In this blog, we will break down the complete two-stage process of training LLM, making it easy to understand. Starting with general pre-training using vast amounts of data, I explain how we build a foundational model and then improve it with fine-tuning techniques like SFT (Supervised Fine-Tuning) and alignment. Learn how fine-tuning works, how we use user feedback in alignment, and why methods like PPO and DPO are essential. If you’re looking for a clear, accessible explanation of large model training, this video is for you!
For detailed information, please watch the YouTube video: LLM Pre-Training and Fine-Tuning: Simple Explained
How should we approach the training of large models? Generally, this process is divided into two main stages. The first stage is pre-training the model, where we train a large model using massive amounts of data. This type of model is what we call a general-purpose model. However, there may be some capabilities that this general-purpose model lacks. In such cases, we need to improve the model using specialized or proprietary data, a process known as fine-tuning.
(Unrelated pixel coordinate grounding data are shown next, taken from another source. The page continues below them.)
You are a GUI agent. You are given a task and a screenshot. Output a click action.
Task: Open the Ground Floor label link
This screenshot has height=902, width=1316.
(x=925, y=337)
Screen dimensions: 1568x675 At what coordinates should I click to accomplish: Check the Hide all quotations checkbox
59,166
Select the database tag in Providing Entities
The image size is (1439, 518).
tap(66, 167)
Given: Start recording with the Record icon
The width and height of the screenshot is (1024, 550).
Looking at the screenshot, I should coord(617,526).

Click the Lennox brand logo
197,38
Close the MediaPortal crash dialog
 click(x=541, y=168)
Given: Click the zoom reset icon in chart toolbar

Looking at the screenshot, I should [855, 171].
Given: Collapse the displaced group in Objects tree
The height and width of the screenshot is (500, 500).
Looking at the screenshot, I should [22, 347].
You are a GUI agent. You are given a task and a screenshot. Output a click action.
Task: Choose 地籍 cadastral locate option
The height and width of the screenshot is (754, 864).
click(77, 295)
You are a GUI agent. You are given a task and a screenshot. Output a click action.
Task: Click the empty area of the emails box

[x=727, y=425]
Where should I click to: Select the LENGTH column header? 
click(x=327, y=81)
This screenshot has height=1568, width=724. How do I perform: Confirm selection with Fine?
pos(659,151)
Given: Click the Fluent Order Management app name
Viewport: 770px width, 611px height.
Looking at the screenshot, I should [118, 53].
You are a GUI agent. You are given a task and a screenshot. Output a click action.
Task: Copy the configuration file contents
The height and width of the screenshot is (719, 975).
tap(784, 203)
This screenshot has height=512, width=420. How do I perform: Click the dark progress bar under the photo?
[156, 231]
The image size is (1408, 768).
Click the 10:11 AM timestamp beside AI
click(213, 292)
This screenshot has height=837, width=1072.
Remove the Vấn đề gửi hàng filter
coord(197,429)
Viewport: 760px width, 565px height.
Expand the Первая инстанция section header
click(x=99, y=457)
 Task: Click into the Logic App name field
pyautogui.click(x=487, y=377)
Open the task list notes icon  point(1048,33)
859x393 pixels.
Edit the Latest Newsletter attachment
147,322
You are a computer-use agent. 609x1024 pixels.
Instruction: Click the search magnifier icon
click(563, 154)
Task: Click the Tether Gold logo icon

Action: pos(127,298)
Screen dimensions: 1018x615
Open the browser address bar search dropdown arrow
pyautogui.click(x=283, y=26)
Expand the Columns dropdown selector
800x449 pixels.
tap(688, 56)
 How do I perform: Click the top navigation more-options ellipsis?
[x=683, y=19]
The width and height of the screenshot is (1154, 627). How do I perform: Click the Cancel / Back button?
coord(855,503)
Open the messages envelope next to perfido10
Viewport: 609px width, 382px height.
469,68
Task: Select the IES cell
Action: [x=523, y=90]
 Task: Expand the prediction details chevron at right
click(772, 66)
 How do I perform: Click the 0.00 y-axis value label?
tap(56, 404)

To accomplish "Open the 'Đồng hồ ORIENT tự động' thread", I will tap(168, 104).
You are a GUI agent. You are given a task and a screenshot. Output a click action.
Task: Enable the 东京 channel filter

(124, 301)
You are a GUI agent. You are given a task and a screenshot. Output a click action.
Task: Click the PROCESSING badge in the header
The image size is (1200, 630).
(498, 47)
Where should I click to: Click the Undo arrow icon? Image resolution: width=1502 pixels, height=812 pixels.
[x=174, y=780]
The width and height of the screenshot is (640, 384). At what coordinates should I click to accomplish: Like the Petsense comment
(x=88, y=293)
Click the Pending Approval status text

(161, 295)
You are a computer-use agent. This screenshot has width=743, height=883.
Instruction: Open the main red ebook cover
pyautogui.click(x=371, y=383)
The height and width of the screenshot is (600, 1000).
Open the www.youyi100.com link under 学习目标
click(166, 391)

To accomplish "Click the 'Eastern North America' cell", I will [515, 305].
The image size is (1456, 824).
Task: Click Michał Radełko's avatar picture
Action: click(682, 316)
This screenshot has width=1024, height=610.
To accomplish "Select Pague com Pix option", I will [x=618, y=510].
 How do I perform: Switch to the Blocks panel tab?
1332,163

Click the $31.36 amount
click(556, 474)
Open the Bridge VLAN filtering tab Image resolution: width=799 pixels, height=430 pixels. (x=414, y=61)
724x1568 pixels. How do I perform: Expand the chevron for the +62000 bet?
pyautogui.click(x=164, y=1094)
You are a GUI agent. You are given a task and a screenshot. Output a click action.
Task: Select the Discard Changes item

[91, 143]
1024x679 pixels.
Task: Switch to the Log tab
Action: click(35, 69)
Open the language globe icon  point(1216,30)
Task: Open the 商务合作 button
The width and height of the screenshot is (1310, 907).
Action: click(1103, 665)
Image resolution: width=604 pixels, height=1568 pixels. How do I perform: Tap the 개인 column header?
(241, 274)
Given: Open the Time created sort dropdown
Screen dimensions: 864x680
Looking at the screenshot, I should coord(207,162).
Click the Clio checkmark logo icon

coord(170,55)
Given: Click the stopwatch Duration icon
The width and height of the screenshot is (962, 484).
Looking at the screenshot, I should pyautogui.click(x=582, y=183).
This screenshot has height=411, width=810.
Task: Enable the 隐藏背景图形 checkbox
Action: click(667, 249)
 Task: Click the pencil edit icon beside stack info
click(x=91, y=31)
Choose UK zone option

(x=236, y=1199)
Model fine-tuning itself has two key stages. The first stage is SFT, or Supervised Fine-Tuning, and the second stage is the alignment phase. The data used here is often vast amounts of text, which can come from the internet, books, and other sources. Through this pre-training process, we obtain a pre-trained model. This pre-training stage gives us a generic large model, but it may still lack some capabilities required for specific scenarios. Therefore, we often perform further training on open-source models, which we refer to as fine-tuning.
The first step in fine-tuning is usually SFT. During the SFT phase, we need instruction fine-tuning data, which is structured with two fields. The first field is the input, representing the user’s question, and the second field is the output, which is the standard answer. This standard answer is usually annotated by human users; for example, we might pose a question and invite experts to provide standardized responses. Using thousands, tens of thousands, or even hundreds of these instructional samples, we conduct SFT training to obtain an SFT model.
The SFT model learns the type of answer we want for each question. However, it hasn’t learned what we don’t want. After deploying the SFT model, we can collect real feedback data from users, such as likes and dislikes. A like suggests a good output, while a dislike indicates the answer may need improvement. This is where the alignment phase comes in. The model obtained from alignment is called an aligned model.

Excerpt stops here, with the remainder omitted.